Est-ce que la manière de penser nos habitations et nos espaces de travail va changer ?
Le changement climatique et les pandémies vont et ont déjà modifié nos façons de vivre dans nos logements. Nous allons sûrement arriver à une dimension d’appartement plus grande avec une pièce entière destinée au télétravail. Les entreprises pourraient même participer au financement d’espaces de télétravail. D’un autre côté, cela va aussi changer la façon de penser les bureaux. Il va falloir créer des espaces encore plus chaleureux pour donner une sensation de « comme à la maison « . Il y a une vingtaine d’années, nous avons créé le concept d’architecture d’intérieur des villes. On parle aussi d’un urbanisme d’acupuncture. Notre travail est une analyse de la ville en tant que lieu d’habitation commun à ses usagers. C’est une maison. Les rues sont ses pièces, les façades des bâtiments ses murs. Les places et les carrefours sont des seuils…
Faut-il, pour l’avenir, freiner ou accélérer la croissance des villes ?
Je ne vais pas vous dire qu’il faut la freiner, mais je pense que la croissance doit d’abord se faire en interne en réhabilitant le cœur des villes.
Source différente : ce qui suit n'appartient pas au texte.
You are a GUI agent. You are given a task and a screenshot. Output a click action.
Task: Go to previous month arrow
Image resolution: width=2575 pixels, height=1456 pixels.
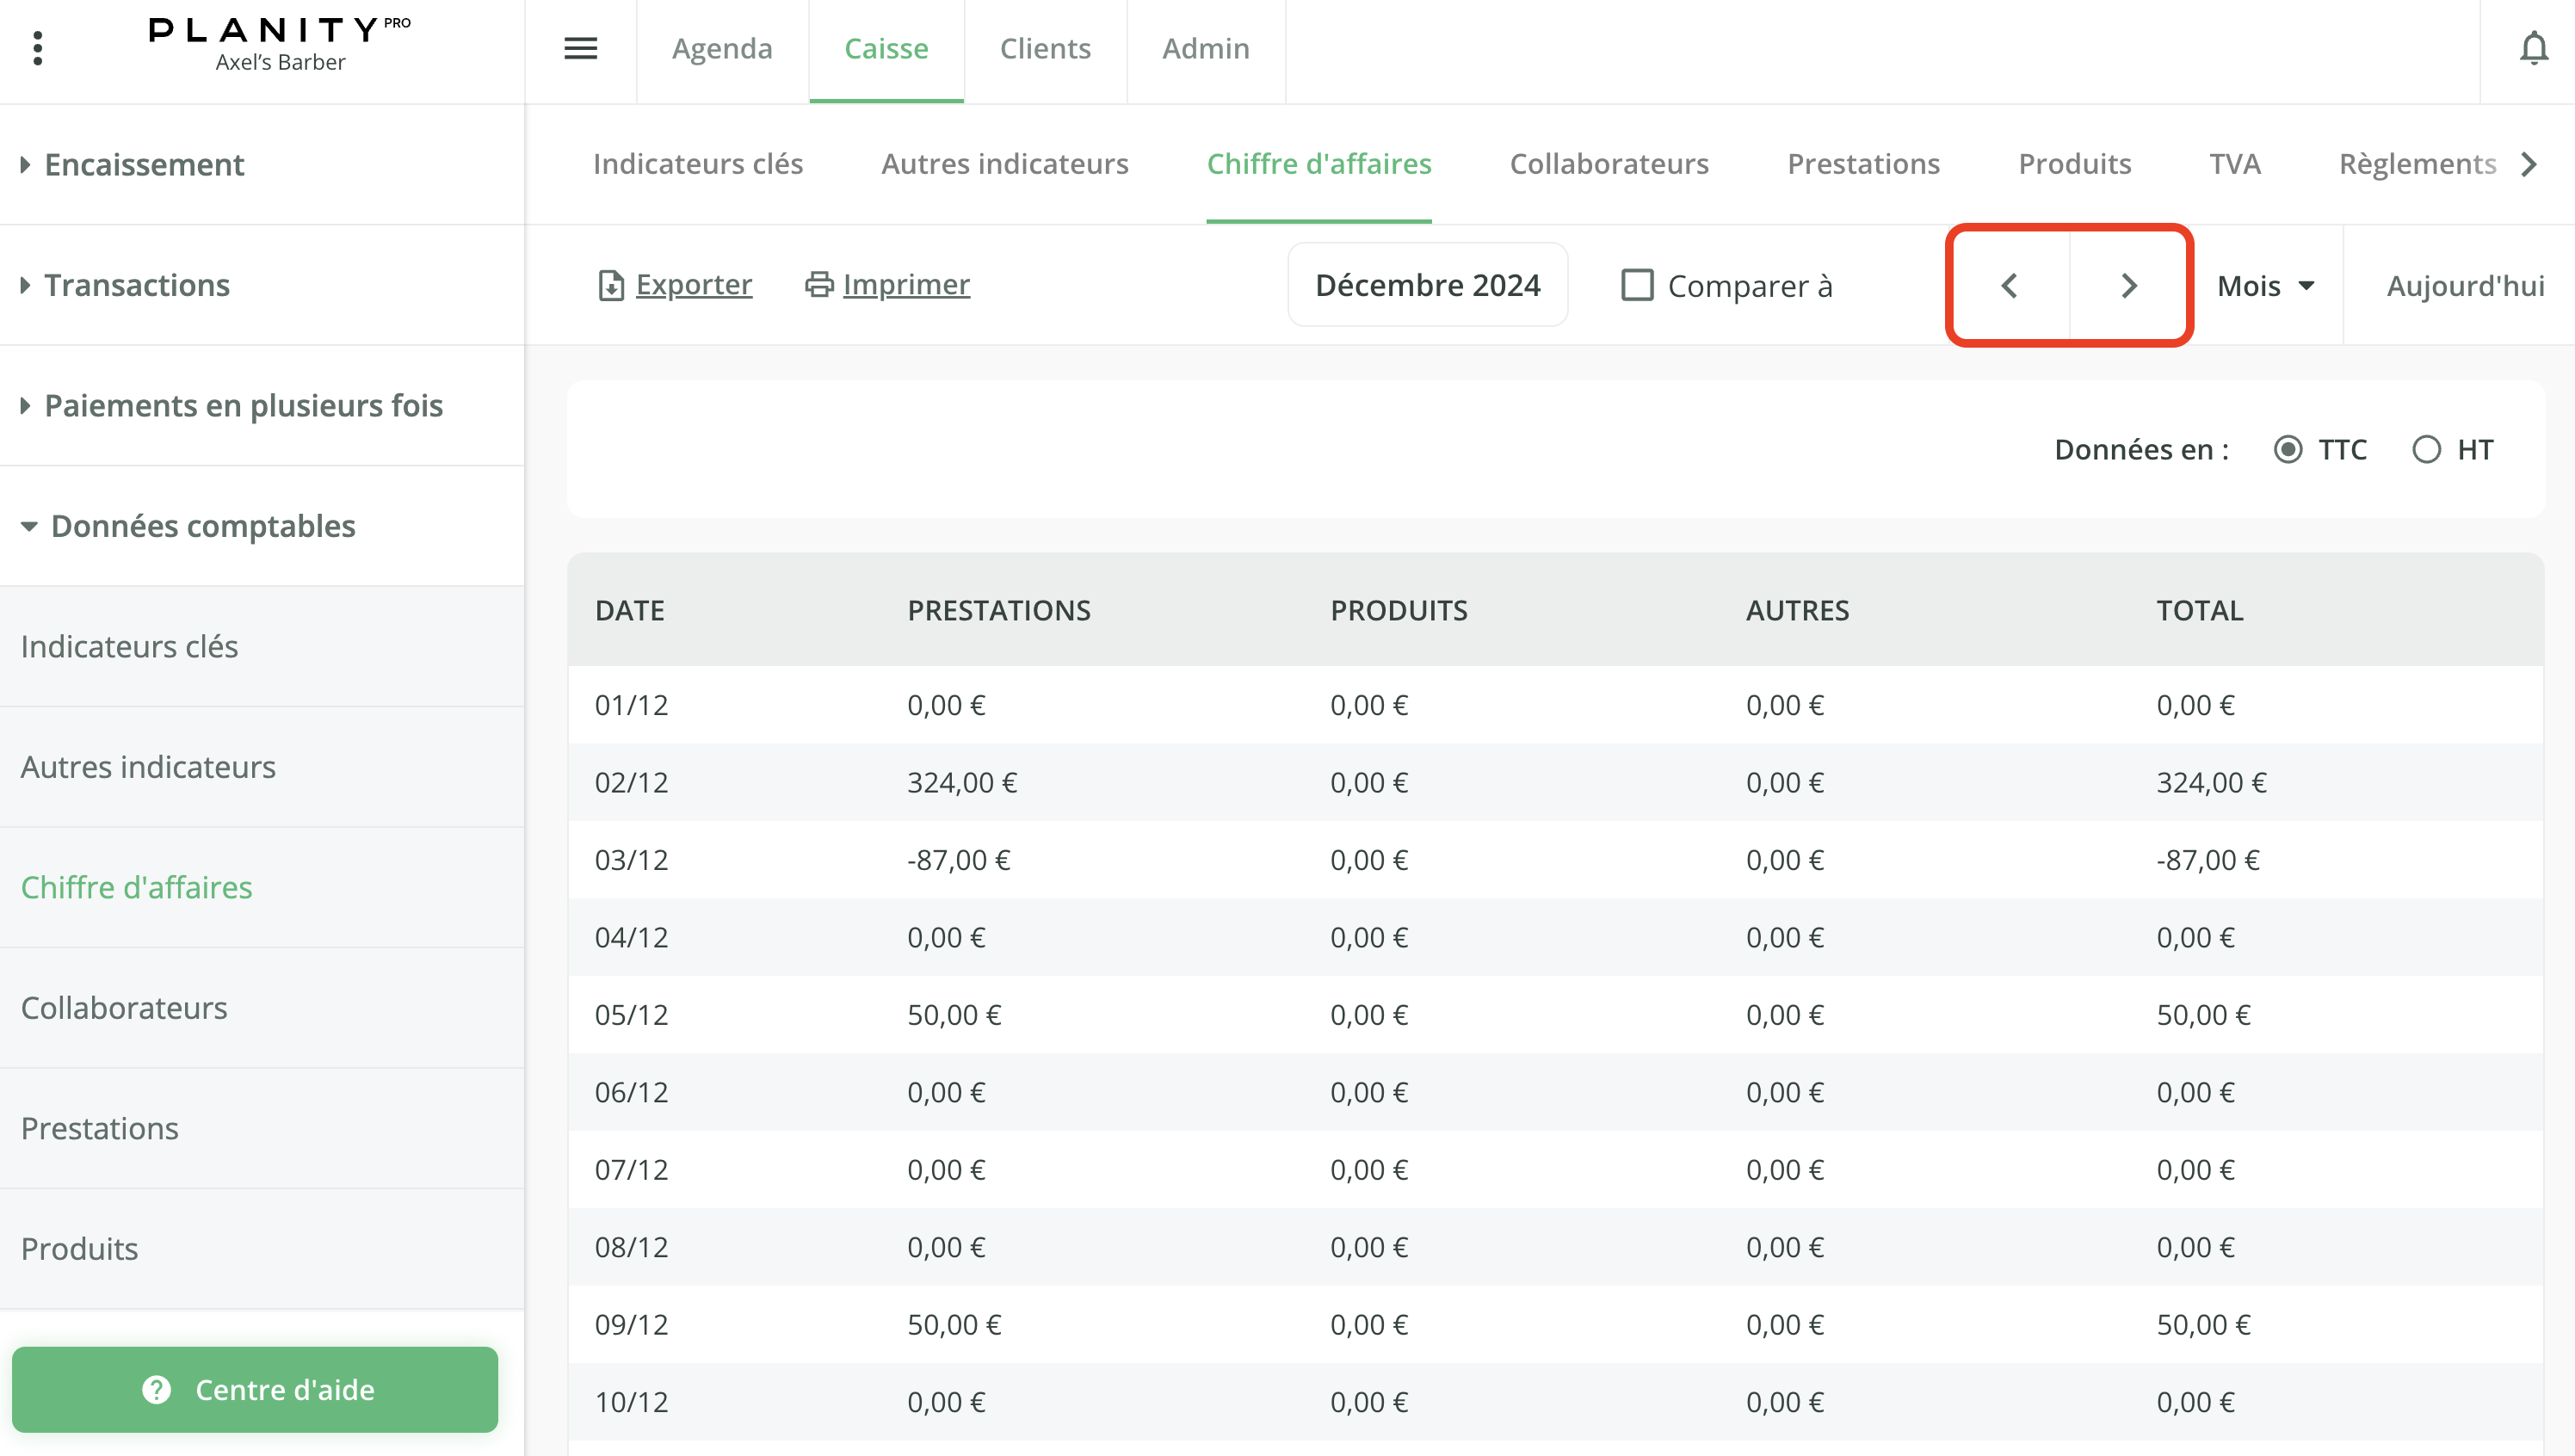[x=2009, y=286]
Le changement d’usage est une vraie démarche. Plutôt que d’aller construire une cité de la gastronomie à 15 kilomètres du centre- ville, c’était intelligent de réhabiliter un ancien hôpital en friche. La première chose que les maires devraient faire, c’est de répertorier tout le volume non-utilisé dans une ville.
« Une ville réussie sera celle qui aura la plus grande mixité entre bureaux, commerces et habitations »
Quel est le plus grand défi que les maires et les architectes doivent relever ensemble pour construire les villes du futur ?
Selon moi, une ville réussie sera celle qui aura la plus grande mixité entre bureaux, commerces et habitations. Il faut que la ville reste toujours en vie, sans que des quartiers entiers ne s’éteignent car ils ne seraient composés que de bureaux par exemple. Mais le plus grand défi sera de régler le problème énergétique et de se préparer au réchauffement climatique. Il n’y a qu’un seul objectif à avoir pour l’avenir : le bien vivre de chacun.